Jacques* [1] est jugé car il occupe un logement social sans droit ni titre. Face au juge des contentieux, le retraité ne prend la parole qu’à trois reprises, même pas pour se défendre : oui, il a bien pris connaissance des pièces du dossier apportées par sa fille et l’avocate du bailleur ; il demande juste un délai avant de quitter l’appartement ; enfin il dit au revoir au magistrat du tribunal de Paris.

La fille du retraité explique qu’elle n’a plus de contact avec lui et qu’elle ne peut pas l’aider davantage. Elle et son compagnon sont brouillés avec lui depuis deux ans, après l’avoir hébergé en raison de la perte d’une partie de son autonomie.

6m2 sans eau chaude ni sanitaire

Le couple, dont le nom figure encore sur le bail, bien qu’il ait quitté les lieux, a été assigné pour une dette locative de près de 1400 euros, en réalité cumulé par Jacques, qui n’a plus les moyens de régler le loyer. « Ça nous embêterait quand même d’être en partie responsables s’il se retrouve à la rue », lance la fille à l’adresse du magistrat et de l’avocate du bailleur social. Le juge enjoint au retraité de « se préparer à la prochaine étape » : l’expulsion. La décision est attendue pour mi-février. Jacques la recevra par courrier.

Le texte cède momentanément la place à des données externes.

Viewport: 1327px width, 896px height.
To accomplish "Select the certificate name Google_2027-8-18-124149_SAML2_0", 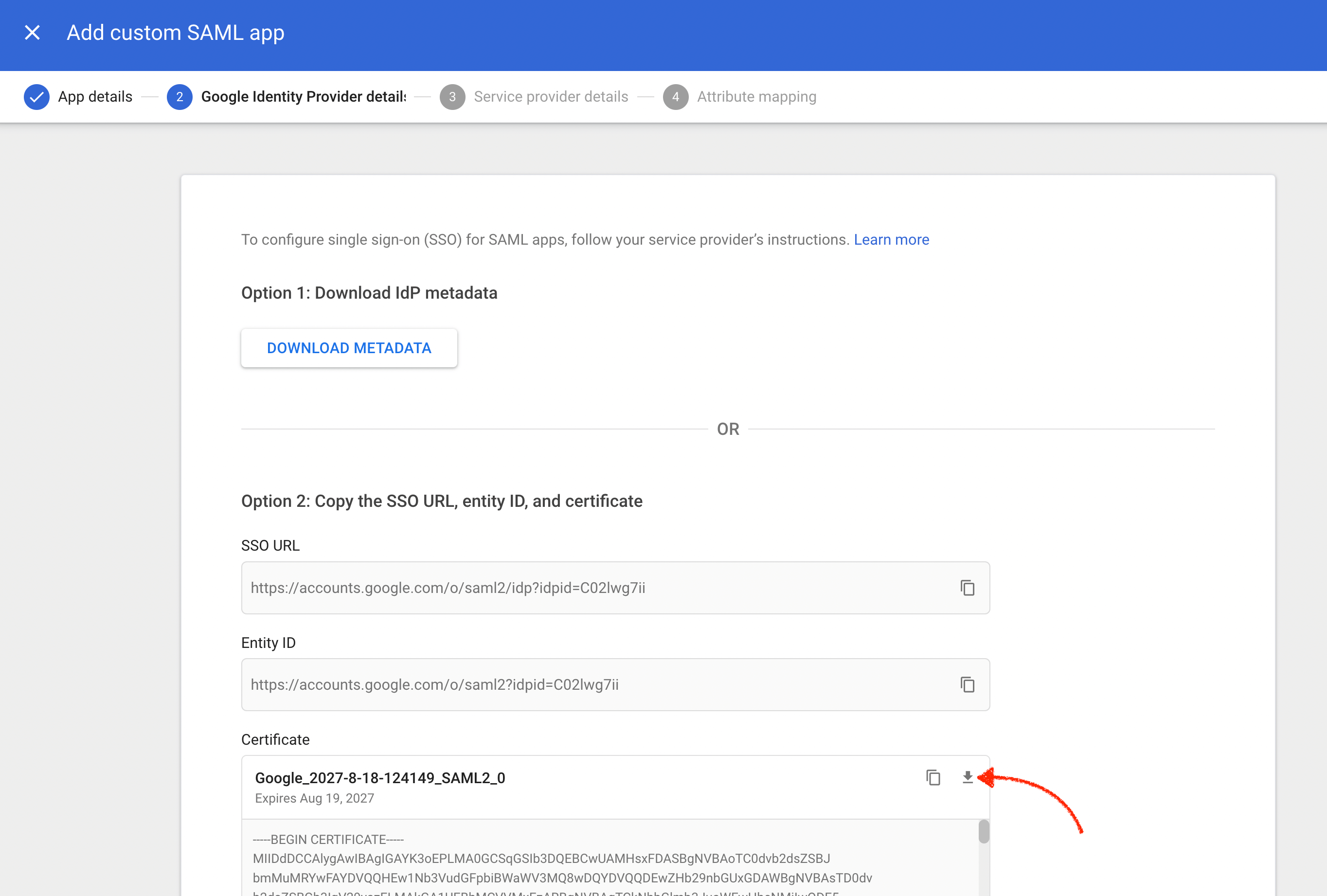I will pos(380,778).
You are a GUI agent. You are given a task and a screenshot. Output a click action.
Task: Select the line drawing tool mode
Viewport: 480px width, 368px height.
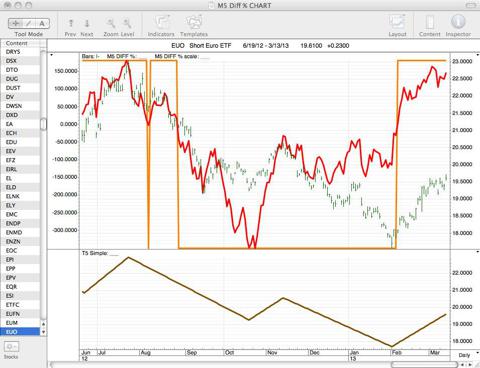click(29, 23)
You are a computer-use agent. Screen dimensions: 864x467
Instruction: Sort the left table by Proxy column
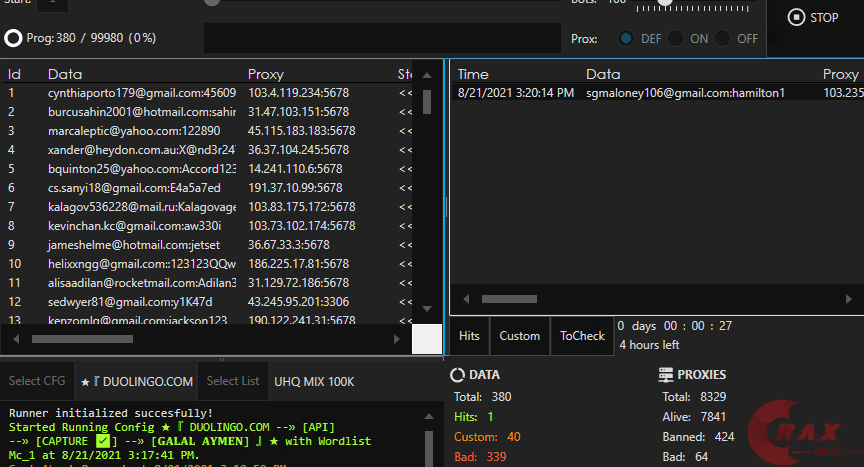click(x=266, y=74)
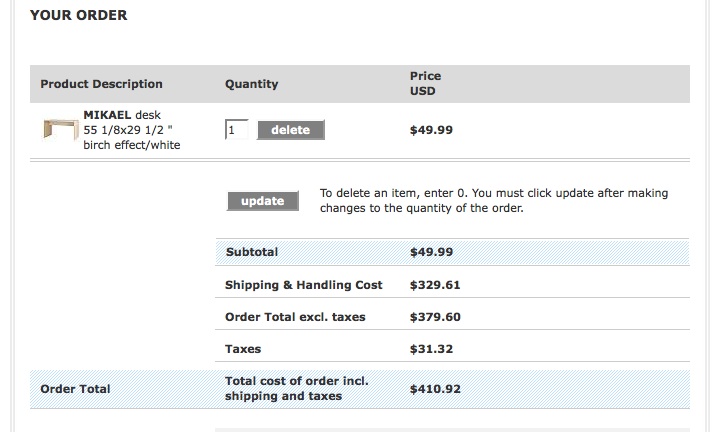Select the $49.99 item price

[431, 130]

Franck*, absent au tribunal mais représenté par son avocate, a été assigné en justice en juillet 2022 par son propriétaire pour une dette de loyer. L’homme vit depuis huit ans dans un logement de 6m2, c’est-à-dire sous les 9m2 autorisés à la location. L’avocate de la défense insiste, par ailleurs, sur le loyer de cette habitation - « 40 euros le m2 » - pour un logement qui ne respecte pas les règles de décence, « qui n’a ni eau chaude ni sanitaires ».

Les dossiers de litiges locatifs et d’occupations illicites sont souvent complexes, loin du manichéisme régulièrement colporté par certains élus et médias. Ils mêlent parfois accidents de la vie - perte d’un emploi, divorce, maladie… - et mal-logement. Devant le juge, chacune des parties peut, en principe, exposer ses arguments. Ce système laisse aussi la place à des résolutions à l’amiable entre les propriétaires et les occupants avant ou au cours de la procédure.

C’est tout cela que la proposition de loi « visant à protéger les logements contre l’occupation illicite » portée par les députés de la majorité Guillaume Kasbarian et Aurore Bergé veut bouleverser. Depuis la présentation du texte à l’automne, le Syndicat de la magistrature, le Syndicat des avocats de France, ainsi que les associations qui viennent en aide aux plus précaires ont sonné l’alerte. La proposition veut alourdir les peines encourues contre les occupants illicites de biens immobiliers, dont les sans-logis qui habitent des bâtiments vacants. Elle criminalise aussi les locataires en situation d’impayés, qui pourraient risquer la prison.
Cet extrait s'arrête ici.